Very pleased recently to turn up Stevie Davies’ website and find that I am not in fact the only person who appreciates her. Which would be a great shame; she is a writer of wide repertoire, uncomfortable integrity and elegant knotty prose. If there is theme that she revisits, it is militarization (particularly of women’s lives) and brutality, from her first novel Boy Blue, through Arms and the Girl to her latest The Element of Water, in which the children of former Nazis meet and watch the old racial cruelties replayed on the intimate stage of a girl’s school in 1958.
Then there is her gently satirical look at Bronte fandom (she is herself a Bronte scholar, author of Emily Bronte: Heretic) in Four Dreamers and Emily, her – again uncompromising – story of a death in Closing the Book, her study of a ‘good woman’ in The Web of Belonging, and Impassioned Clay in which an inoclastic woman explores and imagines the life and death of a seventeenth century woman found with her head encased in a scold’s bridle.

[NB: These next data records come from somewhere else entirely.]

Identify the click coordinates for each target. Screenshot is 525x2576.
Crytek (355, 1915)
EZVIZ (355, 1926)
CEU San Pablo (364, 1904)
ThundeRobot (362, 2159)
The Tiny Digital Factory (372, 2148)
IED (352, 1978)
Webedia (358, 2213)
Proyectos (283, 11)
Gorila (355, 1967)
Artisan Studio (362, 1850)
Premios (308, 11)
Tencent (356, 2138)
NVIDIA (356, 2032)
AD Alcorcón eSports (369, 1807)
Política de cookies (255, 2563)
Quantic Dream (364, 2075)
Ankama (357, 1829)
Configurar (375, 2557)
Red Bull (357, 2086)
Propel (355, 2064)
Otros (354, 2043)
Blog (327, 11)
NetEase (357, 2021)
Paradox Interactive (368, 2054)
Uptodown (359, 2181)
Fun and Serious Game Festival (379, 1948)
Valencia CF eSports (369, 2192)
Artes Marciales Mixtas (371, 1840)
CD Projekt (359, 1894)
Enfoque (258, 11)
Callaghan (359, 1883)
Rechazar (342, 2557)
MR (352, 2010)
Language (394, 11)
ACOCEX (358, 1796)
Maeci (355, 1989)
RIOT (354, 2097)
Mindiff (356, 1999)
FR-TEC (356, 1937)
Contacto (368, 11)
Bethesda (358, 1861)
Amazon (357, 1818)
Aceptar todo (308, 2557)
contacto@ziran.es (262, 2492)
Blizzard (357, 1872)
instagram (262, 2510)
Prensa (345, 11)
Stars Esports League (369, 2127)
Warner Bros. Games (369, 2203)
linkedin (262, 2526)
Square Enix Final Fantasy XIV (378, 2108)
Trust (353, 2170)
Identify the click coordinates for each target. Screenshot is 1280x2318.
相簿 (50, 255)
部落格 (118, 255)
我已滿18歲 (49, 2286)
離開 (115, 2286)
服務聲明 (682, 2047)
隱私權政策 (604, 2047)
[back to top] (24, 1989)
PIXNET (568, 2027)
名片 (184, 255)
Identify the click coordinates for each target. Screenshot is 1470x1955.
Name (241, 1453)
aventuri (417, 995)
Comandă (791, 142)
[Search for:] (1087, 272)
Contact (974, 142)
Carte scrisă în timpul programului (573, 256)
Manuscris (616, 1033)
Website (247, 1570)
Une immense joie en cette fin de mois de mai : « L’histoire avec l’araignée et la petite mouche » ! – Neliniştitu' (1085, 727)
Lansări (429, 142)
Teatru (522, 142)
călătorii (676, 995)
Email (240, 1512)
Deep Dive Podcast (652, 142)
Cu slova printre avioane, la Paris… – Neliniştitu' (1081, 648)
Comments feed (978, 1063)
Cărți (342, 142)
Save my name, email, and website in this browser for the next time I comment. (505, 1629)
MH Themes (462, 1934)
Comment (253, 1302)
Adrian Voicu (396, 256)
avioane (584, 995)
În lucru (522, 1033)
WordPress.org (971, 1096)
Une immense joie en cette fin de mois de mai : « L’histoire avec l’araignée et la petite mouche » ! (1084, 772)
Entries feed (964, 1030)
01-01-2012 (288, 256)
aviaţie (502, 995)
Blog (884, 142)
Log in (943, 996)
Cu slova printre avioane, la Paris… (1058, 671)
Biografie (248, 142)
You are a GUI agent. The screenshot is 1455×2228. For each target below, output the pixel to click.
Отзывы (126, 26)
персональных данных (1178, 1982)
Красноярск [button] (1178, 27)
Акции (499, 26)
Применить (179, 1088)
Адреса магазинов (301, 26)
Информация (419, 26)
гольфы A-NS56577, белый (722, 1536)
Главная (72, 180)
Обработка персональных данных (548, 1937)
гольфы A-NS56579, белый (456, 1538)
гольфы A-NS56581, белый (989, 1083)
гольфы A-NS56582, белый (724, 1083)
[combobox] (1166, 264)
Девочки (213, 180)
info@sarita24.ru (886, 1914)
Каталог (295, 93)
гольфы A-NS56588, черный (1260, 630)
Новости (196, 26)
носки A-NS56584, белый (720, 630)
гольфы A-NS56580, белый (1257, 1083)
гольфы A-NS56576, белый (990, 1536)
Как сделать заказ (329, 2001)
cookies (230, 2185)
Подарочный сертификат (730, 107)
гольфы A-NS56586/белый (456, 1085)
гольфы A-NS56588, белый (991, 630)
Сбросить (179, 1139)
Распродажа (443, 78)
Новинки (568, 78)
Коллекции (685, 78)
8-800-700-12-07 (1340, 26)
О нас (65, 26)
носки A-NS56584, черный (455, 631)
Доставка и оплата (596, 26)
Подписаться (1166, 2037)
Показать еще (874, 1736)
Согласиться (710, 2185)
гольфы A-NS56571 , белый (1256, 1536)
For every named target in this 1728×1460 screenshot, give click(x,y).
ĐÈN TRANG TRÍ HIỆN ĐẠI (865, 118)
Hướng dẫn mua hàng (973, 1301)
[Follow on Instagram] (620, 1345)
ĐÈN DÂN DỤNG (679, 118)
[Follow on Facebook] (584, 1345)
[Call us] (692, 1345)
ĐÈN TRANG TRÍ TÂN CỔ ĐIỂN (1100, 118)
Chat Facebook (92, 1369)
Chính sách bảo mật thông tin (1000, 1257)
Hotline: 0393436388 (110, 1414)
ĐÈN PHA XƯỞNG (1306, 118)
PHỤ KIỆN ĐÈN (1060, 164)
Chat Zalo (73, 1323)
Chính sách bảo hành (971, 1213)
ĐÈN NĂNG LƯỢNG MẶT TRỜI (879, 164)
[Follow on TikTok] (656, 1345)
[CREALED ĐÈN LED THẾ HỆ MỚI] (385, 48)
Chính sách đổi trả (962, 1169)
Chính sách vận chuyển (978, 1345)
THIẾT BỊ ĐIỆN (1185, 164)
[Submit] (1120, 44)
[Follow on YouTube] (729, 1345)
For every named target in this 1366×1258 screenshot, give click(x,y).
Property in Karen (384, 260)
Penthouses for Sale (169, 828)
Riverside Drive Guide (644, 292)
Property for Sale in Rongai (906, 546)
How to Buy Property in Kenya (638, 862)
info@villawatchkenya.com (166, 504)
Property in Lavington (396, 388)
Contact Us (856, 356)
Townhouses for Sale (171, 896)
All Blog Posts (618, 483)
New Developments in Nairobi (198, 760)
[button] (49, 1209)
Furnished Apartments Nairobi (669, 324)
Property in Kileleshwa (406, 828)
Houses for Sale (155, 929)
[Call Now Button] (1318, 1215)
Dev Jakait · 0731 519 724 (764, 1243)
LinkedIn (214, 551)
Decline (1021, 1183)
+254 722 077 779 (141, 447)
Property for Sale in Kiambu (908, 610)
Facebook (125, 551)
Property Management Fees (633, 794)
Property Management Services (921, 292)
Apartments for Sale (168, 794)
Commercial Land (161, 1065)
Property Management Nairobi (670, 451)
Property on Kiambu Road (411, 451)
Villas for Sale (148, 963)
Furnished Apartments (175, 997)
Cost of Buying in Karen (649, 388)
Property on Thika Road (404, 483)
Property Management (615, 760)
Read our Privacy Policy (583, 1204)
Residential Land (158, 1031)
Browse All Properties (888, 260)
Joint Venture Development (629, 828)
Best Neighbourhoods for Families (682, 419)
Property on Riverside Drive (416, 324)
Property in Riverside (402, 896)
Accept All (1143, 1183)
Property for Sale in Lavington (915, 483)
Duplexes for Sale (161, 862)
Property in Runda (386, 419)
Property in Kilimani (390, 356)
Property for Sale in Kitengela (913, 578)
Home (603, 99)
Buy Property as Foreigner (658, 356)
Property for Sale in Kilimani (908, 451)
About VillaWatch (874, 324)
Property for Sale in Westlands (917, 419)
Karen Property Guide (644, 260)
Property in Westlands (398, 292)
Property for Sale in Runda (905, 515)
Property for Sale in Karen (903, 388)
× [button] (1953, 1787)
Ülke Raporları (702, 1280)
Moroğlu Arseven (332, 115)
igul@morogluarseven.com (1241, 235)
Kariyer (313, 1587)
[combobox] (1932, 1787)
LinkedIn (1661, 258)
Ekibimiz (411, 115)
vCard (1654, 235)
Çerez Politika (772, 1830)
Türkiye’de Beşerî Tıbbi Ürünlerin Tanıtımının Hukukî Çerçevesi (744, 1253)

The last ties in with her interest in that torn and rowdy century, about which she wrote in Impassioned
Spirits: Women of the English Revolution: 1640-1660.
Why she is a must-read: that elegant knotty prose, the versatility, the scholarship, the uncompromisingness – Arms and the Girl is heartbreaking, a brutal tragedy of child who is a scapegoat and a child who is a victim; its final scenes are painful to read. After what January and Prue have suffered, there is no healing – the exquisite descriptions, the feminism, the occasional playfulness, the sense of life as (to quote the last sentences of Four Dreamers): “And then again the sunlight./ And the shadow again.”